933.1
Strategies of Resistance : Migrant Caregivers Dealing with Social Isolation in Montreal, Canada

Wednesday, July 16, 2014: 3:30 PM
Room: Booth 46
Oral Presentation
Gabrielle PERRAS ST-JEAN , Inst National Recherche Scientifique, Montréal, QC, Canada
Cette recherche exploratoire est consacrée à la question de l'isolement, compris comme l’appauvrissement chronique des liens personnels et/ou sociaux (Weiss 1973 dans Guberman et al. 1993), chez les aides familiales migrantes de la région métropolitaine de Montréal (Canada). Provenant de divers pays « du Sud », les travailleuses admises au Canada dans le cadre du Programme des aides familiaux résidants (PAFR) sont engagées pour effectuer à domicile le travail reproductif (éducation des enfants, soins aux personnes âgées, malades, et/ou en situation de handicap, entretien ménager). L'une des exigences du PAFR concerne l'obligation pour les candidates de résider chez leur employeur. Plusieurs organismes nationaux (Commission des droits de la personne et de la jeunesse, Association des aides familiales du Québec (AAFQ)) et internationaux (Bureau international du Travail), dénoncent cette contrainte au logement en raison des abus qu'elle est susceptible d’entrainer. Parmi les effets néfastes connus, l'isolement des travailleuses est fréquemment mentionné, sans faire l’objet de travaux spécifiques. Cette étude qualitative inspirée des principes de la recherche féministe aborde cette question à partir des interrogations suivantes : Quelles sont les causes de l'isolement chez les travailleuses interviewées, et comment celui-ci se traduit-il dans le quotidien des répondantes?
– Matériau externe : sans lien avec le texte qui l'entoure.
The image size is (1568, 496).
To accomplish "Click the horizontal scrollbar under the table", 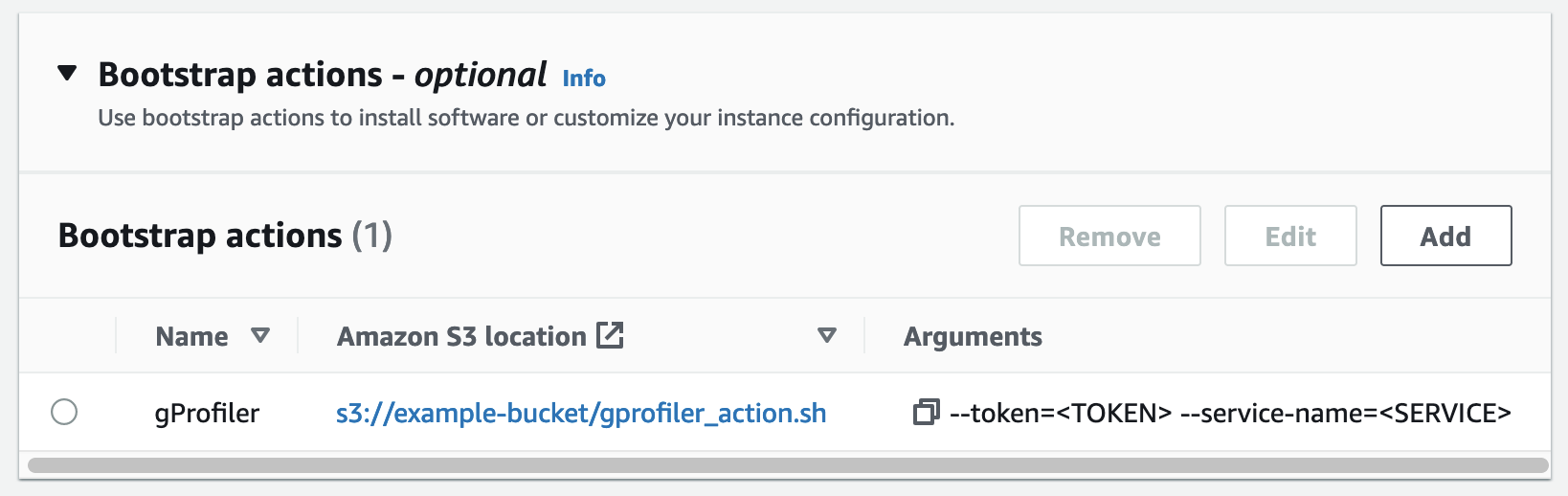I will click(787, 465).
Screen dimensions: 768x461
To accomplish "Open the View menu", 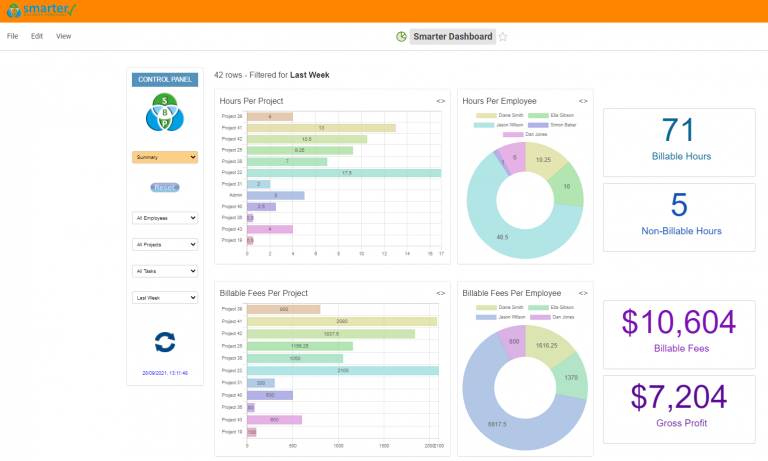I will tap(64, 36).
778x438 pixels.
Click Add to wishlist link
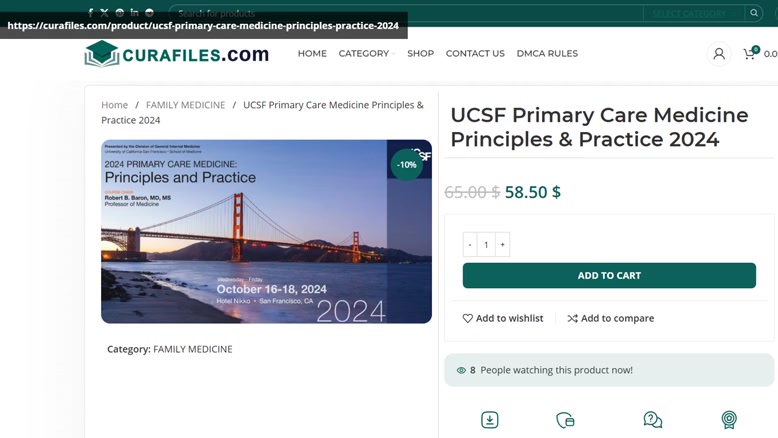[503, 318]
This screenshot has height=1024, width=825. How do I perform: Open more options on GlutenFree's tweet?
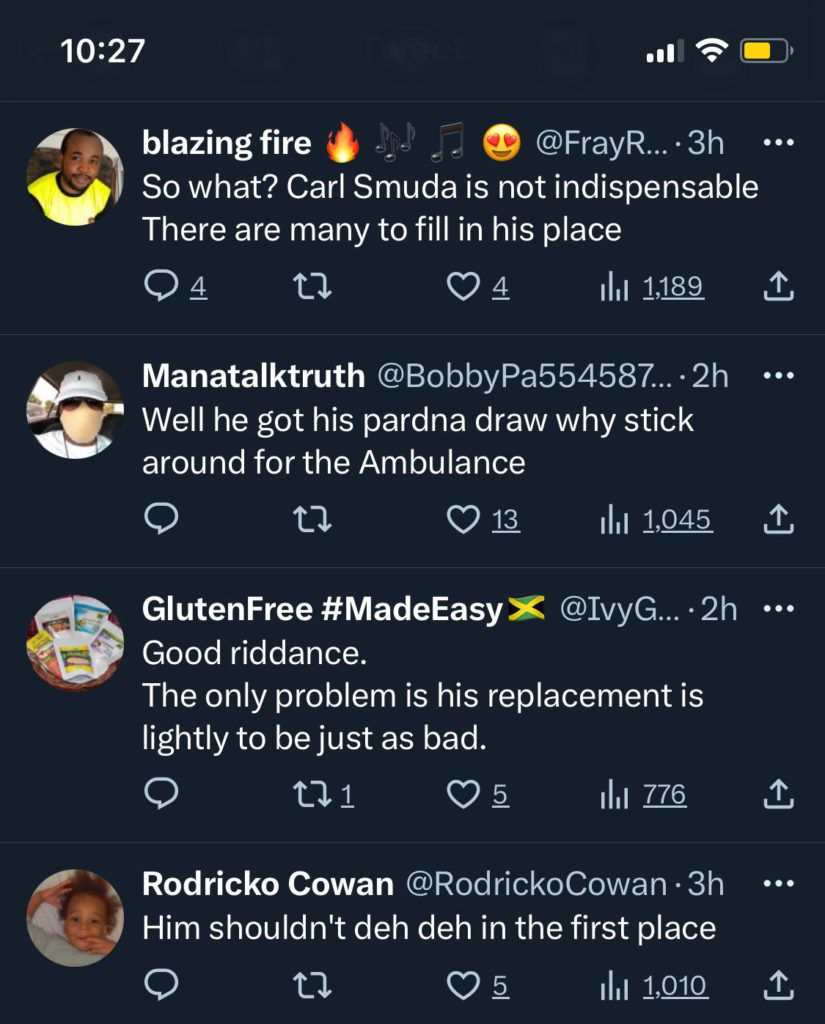point(779,609)

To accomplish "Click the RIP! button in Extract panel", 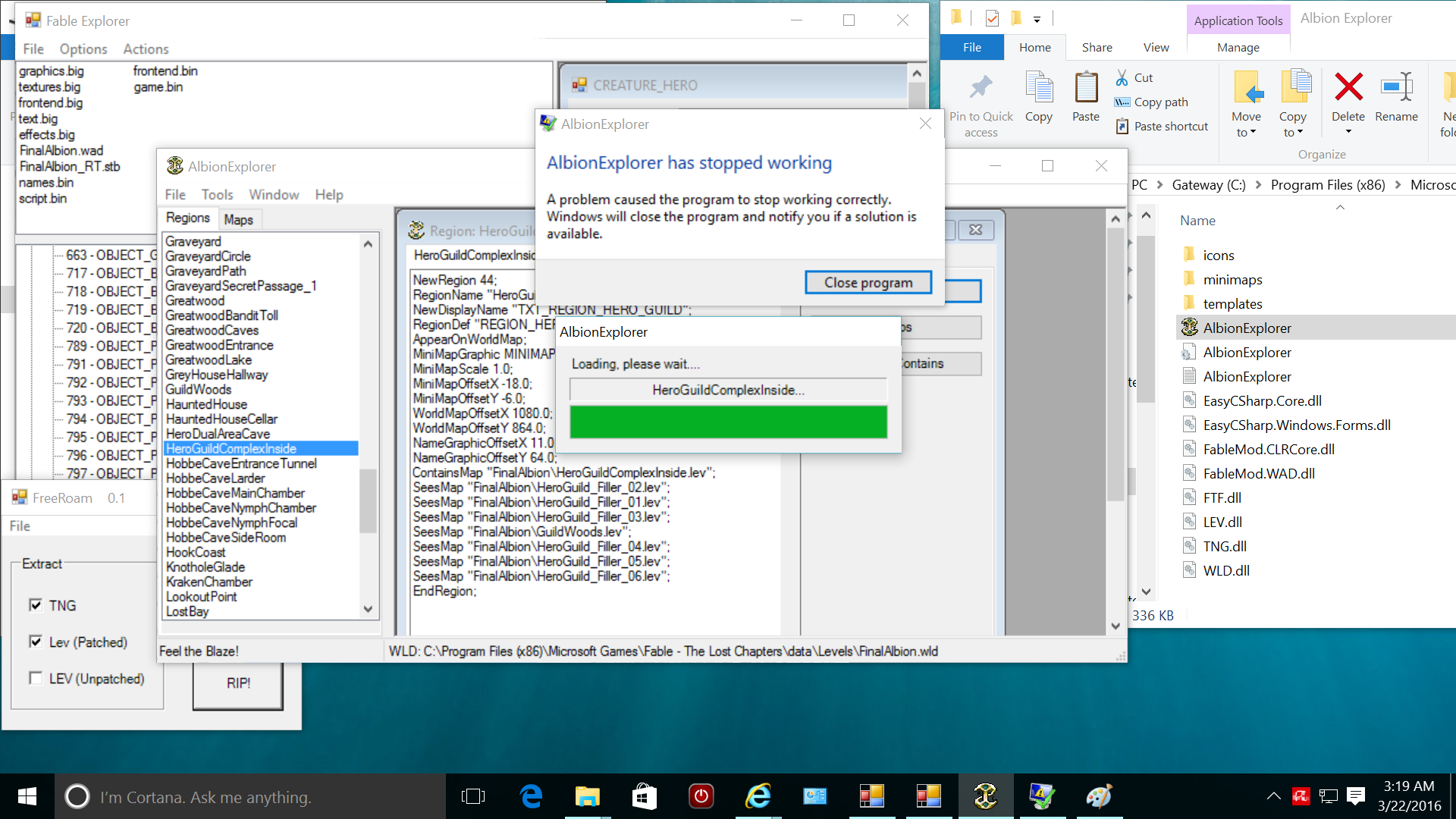I will [237, 682].
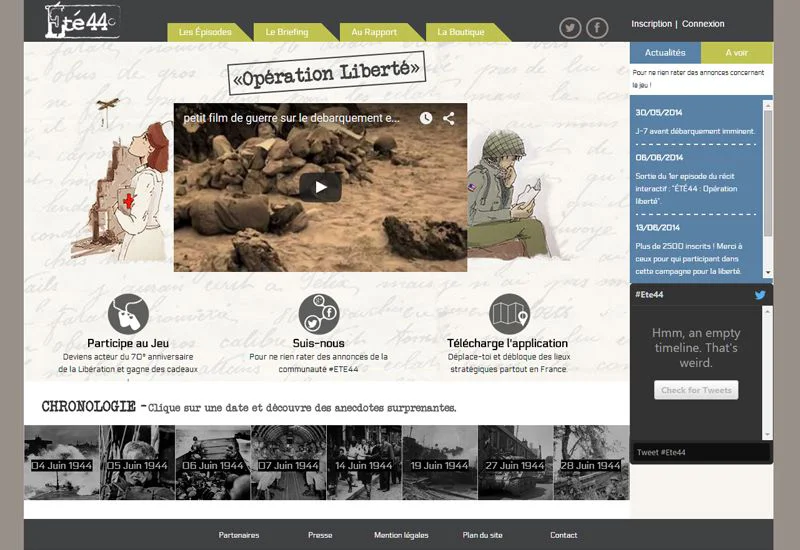Click the social networks icon above Suis-nous
Image resolution: width=800 pixels, height=550 pixels.
tap(319, 314)
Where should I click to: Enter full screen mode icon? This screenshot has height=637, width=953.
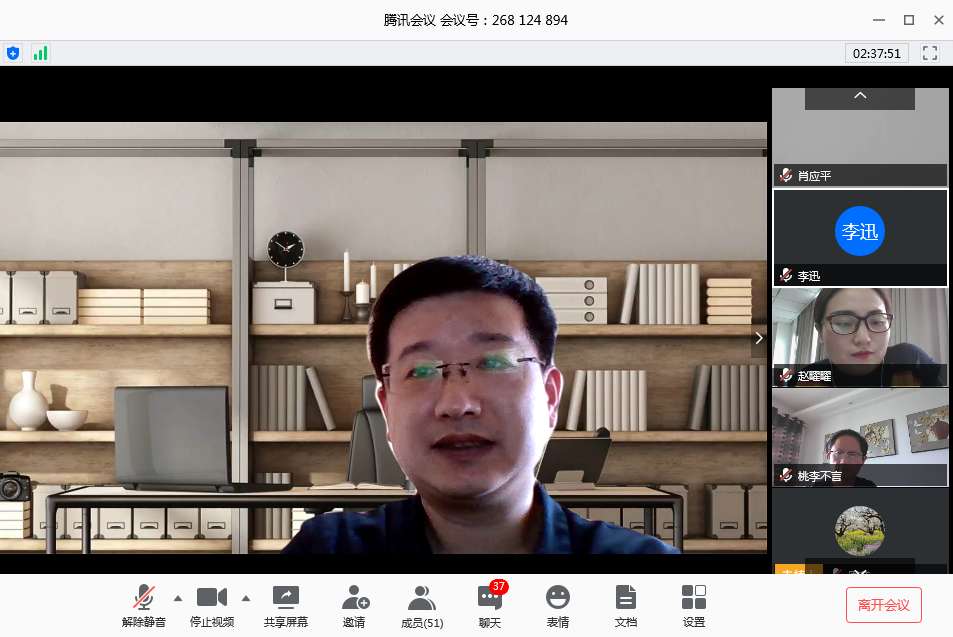click(x=930, y=53)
Comment les participantes s’adaptent-elles aux contraintes de logement?  Une douzaine d’entretiens semi-dirigés réalisés auprès de femmes immigrantes en cours de réalisation ou ayant récemment complété le PAFR nous indique que certains facteurs tels que le degré de mobilité, les possibilités de socialisation hors du foyer de travail, et l’implication au sein de groupes et/ou associations façonnent l’expérience du PAFR et agissent sur le sentiment d’isolement. Analysées à travers le prisme de la consubstantialité des oppressions (Kergoat 2009), les différentes stratégies de résistance contre les facteurs d’isolement déployées par les travailleuses montrent l’adaptabilité dont elles font preuve devant devant la rigidité des conditions d’immigration imposées.